**Required task**
Rewrite the data below, changing each "Toggle" to "Switch" and leaving every other part untouched.

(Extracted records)

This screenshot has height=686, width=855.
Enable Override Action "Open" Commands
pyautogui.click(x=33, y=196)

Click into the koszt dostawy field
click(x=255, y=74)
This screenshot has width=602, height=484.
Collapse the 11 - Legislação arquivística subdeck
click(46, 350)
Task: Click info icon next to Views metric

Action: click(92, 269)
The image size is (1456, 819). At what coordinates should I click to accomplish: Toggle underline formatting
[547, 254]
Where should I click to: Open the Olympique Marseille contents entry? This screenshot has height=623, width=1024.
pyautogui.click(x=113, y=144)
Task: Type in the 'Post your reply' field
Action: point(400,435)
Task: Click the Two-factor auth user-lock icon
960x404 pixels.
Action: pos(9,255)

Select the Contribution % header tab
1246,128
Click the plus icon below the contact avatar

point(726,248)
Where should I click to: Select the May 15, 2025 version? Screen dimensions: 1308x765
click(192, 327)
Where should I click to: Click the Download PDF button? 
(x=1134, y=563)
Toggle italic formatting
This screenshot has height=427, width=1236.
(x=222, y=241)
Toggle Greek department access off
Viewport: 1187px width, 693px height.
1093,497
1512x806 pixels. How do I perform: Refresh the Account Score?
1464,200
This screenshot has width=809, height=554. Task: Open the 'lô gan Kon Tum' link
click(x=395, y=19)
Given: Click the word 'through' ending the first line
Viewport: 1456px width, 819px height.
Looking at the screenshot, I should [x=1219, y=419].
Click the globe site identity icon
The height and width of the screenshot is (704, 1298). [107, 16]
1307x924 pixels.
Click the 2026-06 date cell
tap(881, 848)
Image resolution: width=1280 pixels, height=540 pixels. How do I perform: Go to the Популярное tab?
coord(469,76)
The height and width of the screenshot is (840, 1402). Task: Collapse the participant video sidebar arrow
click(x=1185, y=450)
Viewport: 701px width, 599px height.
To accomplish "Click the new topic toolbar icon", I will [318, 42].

**Response to the exercise**
This screenshot has height=686, width=855.
Enable Override Action "Open" Commands
pyautogui.click(x=33, y=196)

Click into the koszt dostawy field
click(x=255, y=74)
This screenshot has width=602, height=484.
Collapse the 11 - Legislação arquivística subdeck
click(46, 350)
Task: Click info icon next to Views metric

Action: click(92, 269)
The image size is (1456, 819). At what coordinates should I click to accomplish: Switch underline formatting
[547, 254]
Where should I click to: Open the Olympique Marseille contents entry? This screenshot has height=623, width=1024.
pyautogui.click(x=113, y=144)
Task: Type in the 'Post your reply' field
Action: point(400,435)
Task: Click the Two-factor auth user-lock icon
960x404 pixels.
Action: pos(9,255)

Select the Contribution % header tab
1246,128
Click the plus icon below the contact avatar

point(726,248)
Where should I click to: Select the May 15, 2025 version? Screen dimensions: 1308x765
click(192, 327)
Where should I click to: Click the Download PDF button? 
(x=1134, y=563)
Switch italic formatting
This screenshot has height=427, width=1236.
(x=222, y=241)
Switch Greek department access off
Viewport: 1187px width, 693px height.
1093,497
1512x806 pixels. How do I perform: Refresh the Account Score?
1464,200
This screenshot has width=809, height=554. Task: Open the 'lô gan Kon Tum' link
click(x=395, y=19)
Given: Click the word 'through' ending the first line
Viewport: 1456px width, 819px height.
Looking at the screenshot, I should [x=1219, y=419].
Click the globe site identity icon
The height and width of the screenshot is (704, 1298). [107, 16]
1307x924 pixels.
Click the 2026-06 date cell
tap(881, 848)
Image resolution: width=1280 pixels, height=540 pixels. How do I perform: Go to the Популярное tab?
coord(469,76)
The height and width of the screenshot is (840, 1402). Task: Collapse the participant video sidebar arrow
click(x=1185, y=450)
Viewport: 701px width, 599px height.
To accomplish "Click the new topic toolbar icon", I will [318, 42].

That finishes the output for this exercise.